((

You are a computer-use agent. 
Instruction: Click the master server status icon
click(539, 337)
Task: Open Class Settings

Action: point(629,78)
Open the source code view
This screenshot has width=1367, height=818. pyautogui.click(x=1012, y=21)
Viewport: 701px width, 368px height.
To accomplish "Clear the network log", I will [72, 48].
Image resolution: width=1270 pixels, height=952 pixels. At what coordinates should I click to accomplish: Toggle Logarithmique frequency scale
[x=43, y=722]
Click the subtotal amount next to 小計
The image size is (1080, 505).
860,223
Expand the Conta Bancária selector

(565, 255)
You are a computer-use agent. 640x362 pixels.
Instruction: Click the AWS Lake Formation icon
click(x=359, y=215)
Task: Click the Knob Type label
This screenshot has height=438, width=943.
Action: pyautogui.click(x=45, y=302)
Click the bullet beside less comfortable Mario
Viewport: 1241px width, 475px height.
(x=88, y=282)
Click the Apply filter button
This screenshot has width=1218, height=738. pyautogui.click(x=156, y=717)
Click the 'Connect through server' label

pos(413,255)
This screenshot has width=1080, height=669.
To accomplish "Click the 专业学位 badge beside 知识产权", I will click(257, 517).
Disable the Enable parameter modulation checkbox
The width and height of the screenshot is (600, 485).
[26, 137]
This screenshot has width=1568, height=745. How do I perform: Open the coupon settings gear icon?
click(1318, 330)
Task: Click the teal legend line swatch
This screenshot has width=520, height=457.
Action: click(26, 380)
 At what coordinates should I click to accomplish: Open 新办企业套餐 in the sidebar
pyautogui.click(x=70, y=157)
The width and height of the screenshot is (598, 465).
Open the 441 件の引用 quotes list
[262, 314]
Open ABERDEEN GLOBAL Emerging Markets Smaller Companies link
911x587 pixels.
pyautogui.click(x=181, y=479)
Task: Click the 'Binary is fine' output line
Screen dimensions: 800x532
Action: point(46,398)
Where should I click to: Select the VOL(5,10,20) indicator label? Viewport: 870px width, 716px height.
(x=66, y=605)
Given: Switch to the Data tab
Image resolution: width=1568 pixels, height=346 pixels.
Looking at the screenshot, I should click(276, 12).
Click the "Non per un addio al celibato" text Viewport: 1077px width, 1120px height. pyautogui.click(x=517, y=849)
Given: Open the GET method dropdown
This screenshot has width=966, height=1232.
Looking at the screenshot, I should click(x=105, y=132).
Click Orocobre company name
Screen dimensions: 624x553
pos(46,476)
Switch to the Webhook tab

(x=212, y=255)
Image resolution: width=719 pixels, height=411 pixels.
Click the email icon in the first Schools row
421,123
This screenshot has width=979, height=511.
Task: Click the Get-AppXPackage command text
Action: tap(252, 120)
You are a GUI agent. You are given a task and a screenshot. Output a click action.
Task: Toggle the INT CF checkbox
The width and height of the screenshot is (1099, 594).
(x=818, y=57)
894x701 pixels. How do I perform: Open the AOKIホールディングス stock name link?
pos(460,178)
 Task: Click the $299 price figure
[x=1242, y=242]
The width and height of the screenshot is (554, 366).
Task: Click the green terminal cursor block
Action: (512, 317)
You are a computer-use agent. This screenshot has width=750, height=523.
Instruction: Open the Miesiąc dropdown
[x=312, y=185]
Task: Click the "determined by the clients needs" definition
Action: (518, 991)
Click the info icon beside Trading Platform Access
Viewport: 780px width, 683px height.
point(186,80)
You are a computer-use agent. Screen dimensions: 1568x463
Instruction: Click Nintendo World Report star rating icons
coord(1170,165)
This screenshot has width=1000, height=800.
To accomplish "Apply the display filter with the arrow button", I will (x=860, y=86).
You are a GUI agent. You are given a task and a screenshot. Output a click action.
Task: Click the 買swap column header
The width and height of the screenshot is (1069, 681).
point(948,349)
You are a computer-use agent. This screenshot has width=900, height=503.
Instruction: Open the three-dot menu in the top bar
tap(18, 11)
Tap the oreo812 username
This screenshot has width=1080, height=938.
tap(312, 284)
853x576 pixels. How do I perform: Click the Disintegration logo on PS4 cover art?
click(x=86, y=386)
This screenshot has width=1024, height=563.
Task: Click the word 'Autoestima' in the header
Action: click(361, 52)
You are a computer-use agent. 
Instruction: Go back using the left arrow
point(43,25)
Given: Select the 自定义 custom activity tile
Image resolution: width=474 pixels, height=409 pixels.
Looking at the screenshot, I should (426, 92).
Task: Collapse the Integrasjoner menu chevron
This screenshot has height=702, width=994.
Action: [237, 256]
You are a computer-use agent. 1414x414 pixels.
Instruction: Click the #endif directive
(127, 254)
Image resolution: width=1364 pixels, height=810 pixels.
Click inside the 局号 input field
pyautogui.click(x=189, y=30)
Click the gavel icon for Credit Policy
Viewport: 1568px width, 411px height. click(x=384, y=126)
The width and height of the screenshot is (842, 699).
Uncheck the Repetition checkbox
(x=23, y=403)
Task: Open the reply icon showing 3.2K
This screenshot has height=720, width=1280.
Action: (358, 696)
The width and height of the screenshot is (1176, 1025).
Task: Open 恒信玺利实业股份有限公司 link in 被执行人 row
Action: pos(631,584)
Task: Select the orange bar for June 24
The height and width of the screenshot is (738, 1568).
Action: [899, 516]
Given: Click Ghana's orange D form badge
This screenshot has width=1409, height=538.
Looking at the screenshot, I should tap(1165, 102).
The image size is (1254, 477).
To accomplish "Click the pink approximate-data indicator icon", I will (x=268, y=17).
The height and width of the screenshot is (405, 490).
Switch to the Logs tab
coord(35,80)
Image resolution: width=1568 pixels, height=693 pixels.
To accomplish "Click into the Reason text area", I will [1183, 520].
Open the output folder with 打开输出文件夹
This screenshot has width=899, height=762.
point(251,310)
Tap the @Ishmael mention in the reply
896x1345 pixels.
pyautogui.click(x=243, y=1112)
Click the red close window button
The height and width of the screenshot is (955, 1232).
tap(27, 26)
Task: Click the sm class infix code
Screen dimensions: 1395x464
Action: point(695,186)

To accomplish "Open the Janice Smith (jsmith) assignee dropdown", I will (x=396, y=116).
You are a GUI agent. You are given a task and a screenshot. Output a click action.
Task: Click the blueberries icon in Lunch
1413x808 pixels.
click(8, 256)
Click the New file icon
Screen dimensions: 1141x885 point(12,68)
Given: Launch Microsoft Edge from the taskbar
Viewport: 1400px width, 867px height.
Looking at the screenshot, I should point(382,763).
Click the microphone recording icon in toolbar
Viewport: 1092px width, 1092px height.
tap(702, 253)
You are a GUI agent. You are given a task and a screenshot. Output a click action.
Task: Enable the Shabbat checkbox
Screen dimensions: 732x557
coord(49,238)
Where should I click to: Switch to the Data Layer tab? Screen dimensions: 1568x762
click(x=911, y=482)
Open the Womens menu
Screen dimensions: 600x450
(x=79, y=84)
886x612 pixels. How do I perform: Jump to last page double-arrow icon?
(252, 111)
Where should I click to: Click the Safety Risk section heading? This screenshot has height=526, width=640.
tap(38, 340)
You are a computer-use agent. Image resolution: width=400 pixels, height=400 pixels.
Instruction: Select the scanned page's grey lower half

))

## WHAT IS REQUIRED
Using the entries above, return each line that includes the word "computer".

## OUTPUT
You are a computer-use agent. 
You are a computer-use agent. 640x362 pixels.
You are a computer-use agent. This screenshot has width=750, height=523.
You are a computer-use agent. Screen dimensions: 1568x463
You are a computer-use agent. This screenshot has width=900, height=503.
You are a computer-use agent. 
You are a computer-use agent. 1414x414 pixels.
You are a computer-use agent. Image resolution: width=400 pixels, height=400 pixels.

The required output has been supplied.